**GOAL**: Copy the lines from the one with "This screenshot has height=663, width=1265." to the one with "click(x=441, y=235)", reproducing each one exactly as it appears.
— START DATA RECORDS —
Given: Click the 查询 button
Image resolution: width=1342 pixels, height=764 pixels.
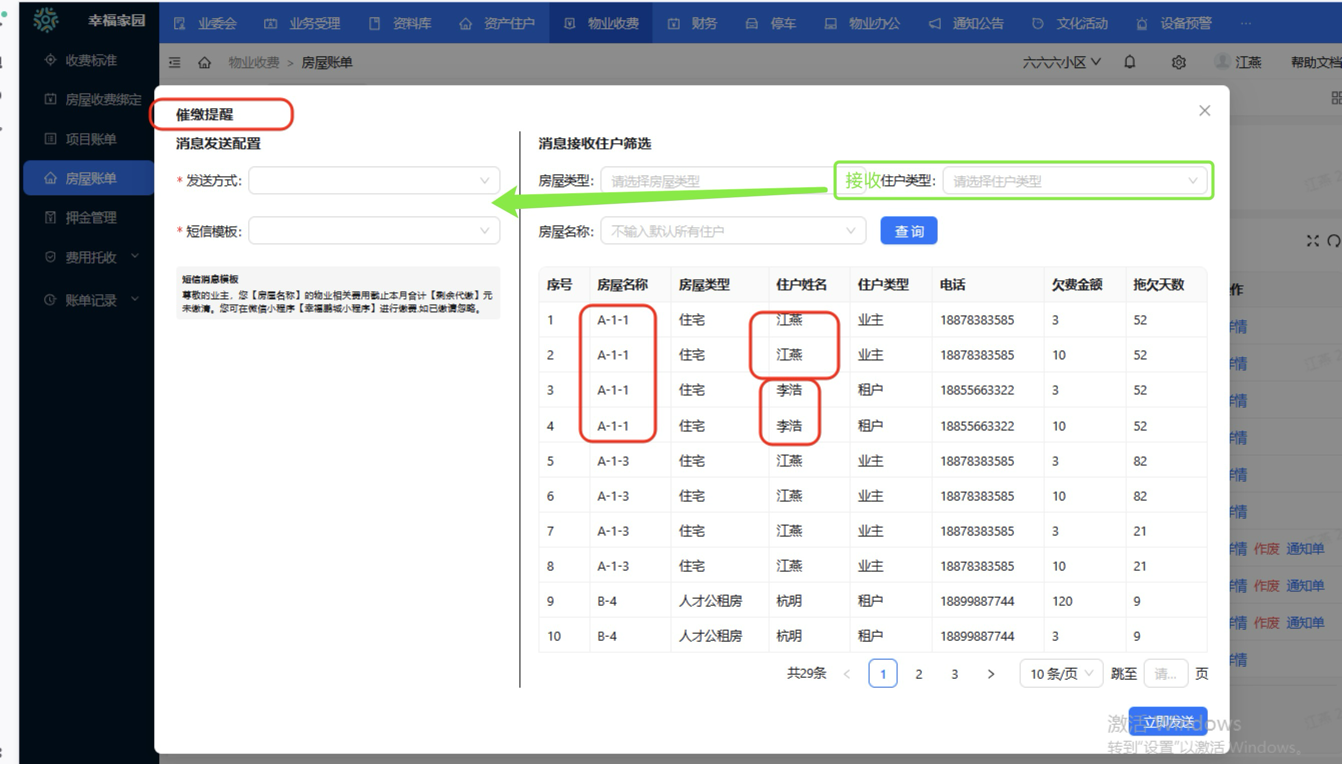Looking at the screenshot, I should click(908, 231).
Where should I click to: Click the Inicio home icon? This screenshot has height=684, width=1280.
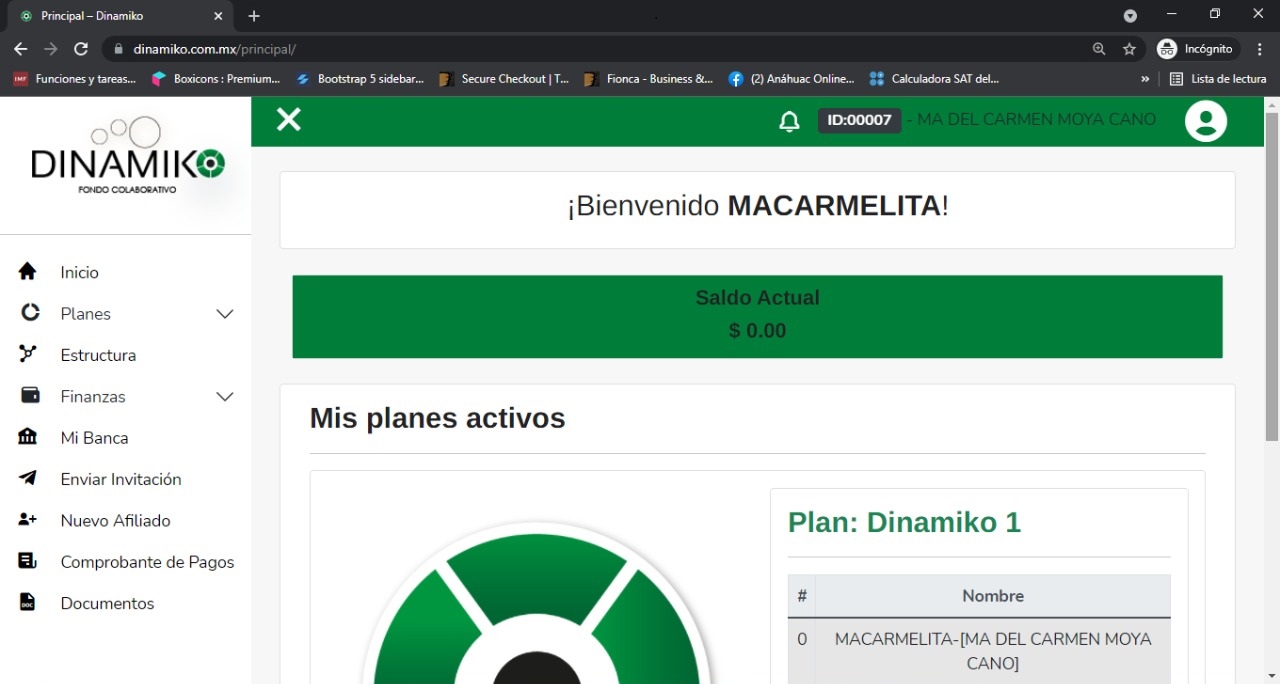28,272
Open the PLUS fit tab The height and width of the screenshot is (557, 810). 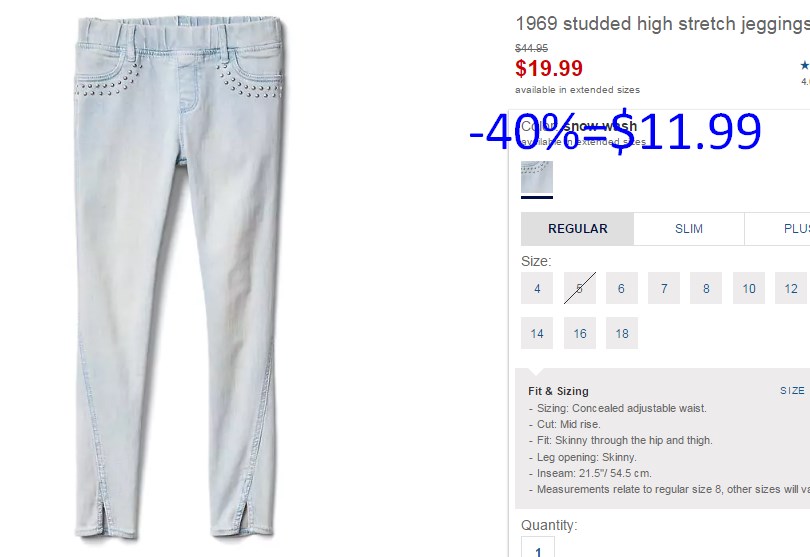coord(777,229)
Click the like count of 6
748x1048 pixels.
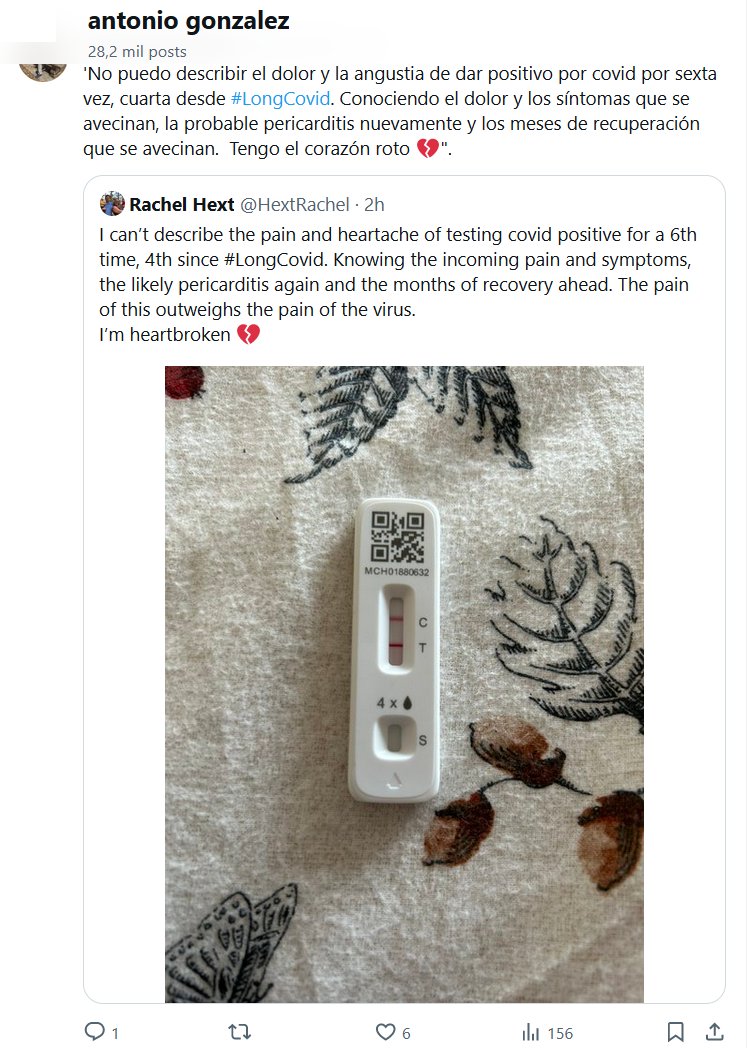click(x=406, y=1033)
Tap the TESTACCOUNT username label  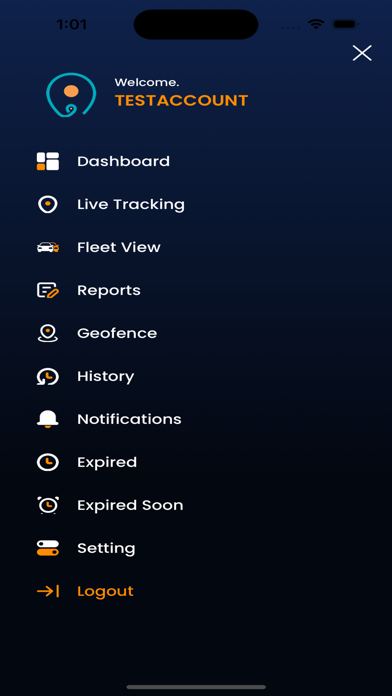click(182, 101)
— END DATA RECORDS —
— START DATA RECORDS —
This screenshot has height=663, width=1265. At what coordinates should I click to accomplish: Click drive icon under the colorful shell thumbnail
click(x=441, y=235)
— END DATA RECORDS —
— START DATA RECORDS —
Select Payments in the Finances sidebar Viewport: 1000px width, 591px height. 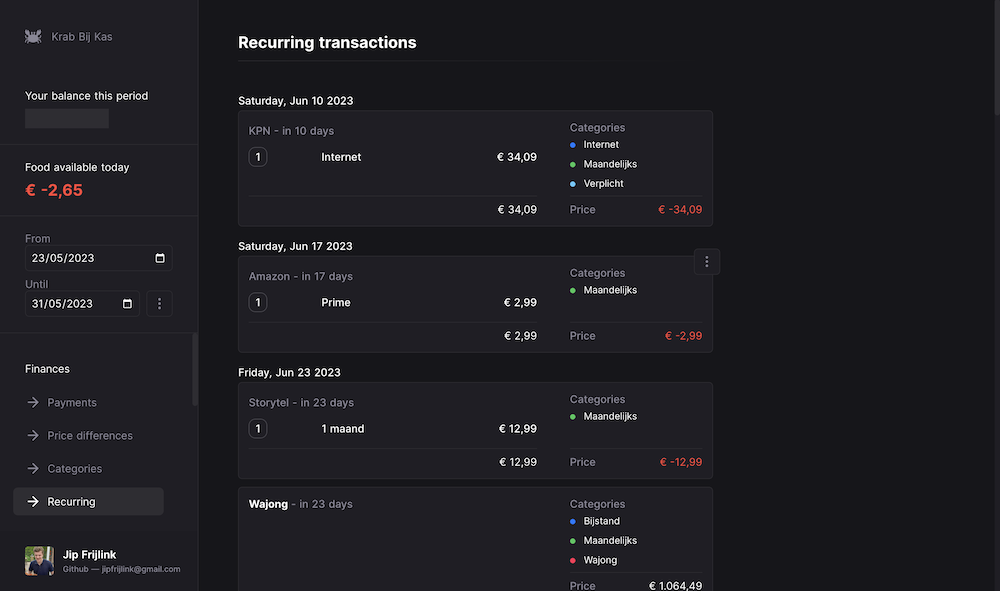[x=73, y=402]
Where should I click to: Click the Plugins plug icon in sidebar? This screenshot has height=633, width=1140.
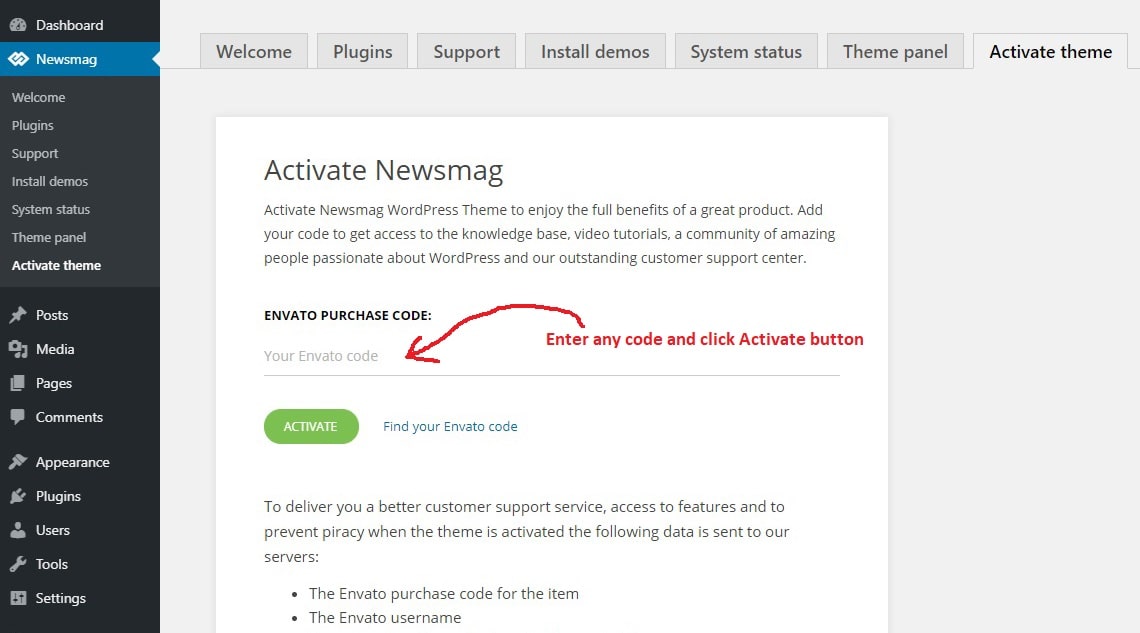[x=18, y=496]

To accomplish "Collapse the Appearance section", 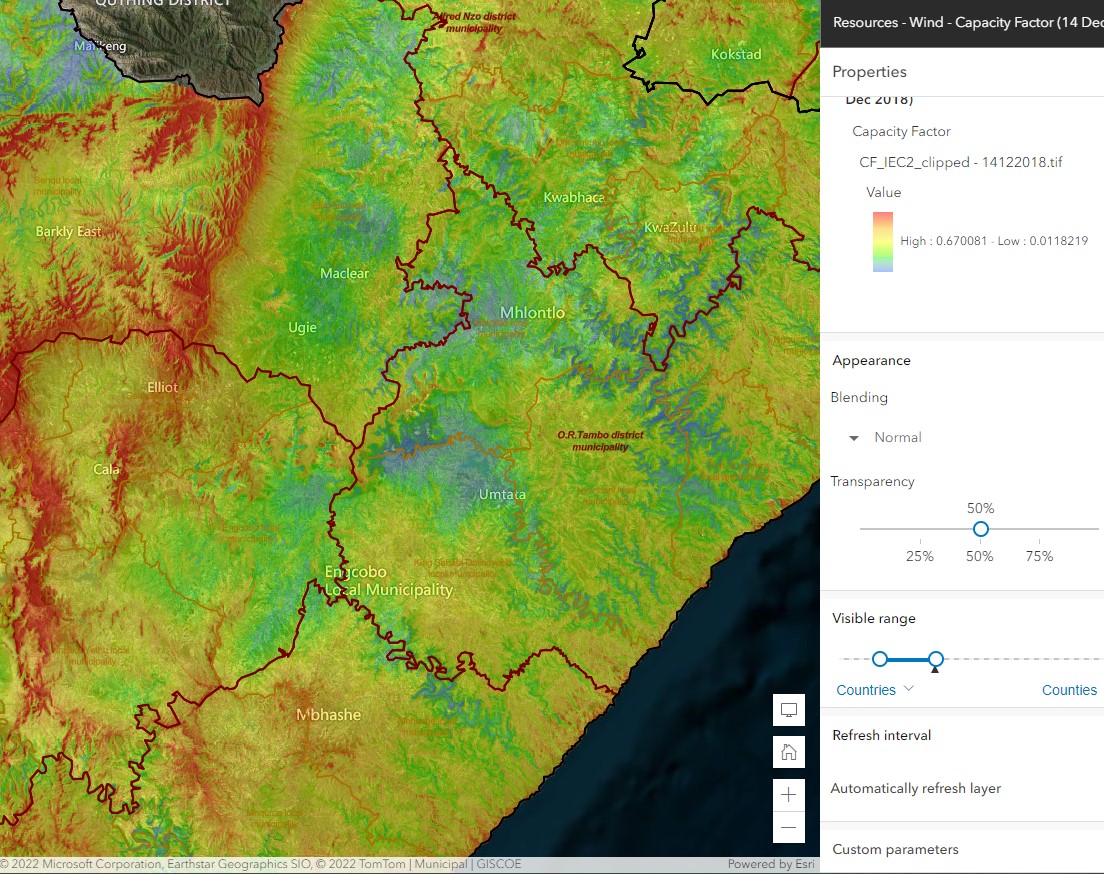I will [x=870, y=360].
— END DATA RECORDS —
**RESPONSE**:
This screenshot has height=663, width=1265. At what coordinates should I click to accomplish: Click drive icon under the colorful shell thumbnail
click(x=441, y=235)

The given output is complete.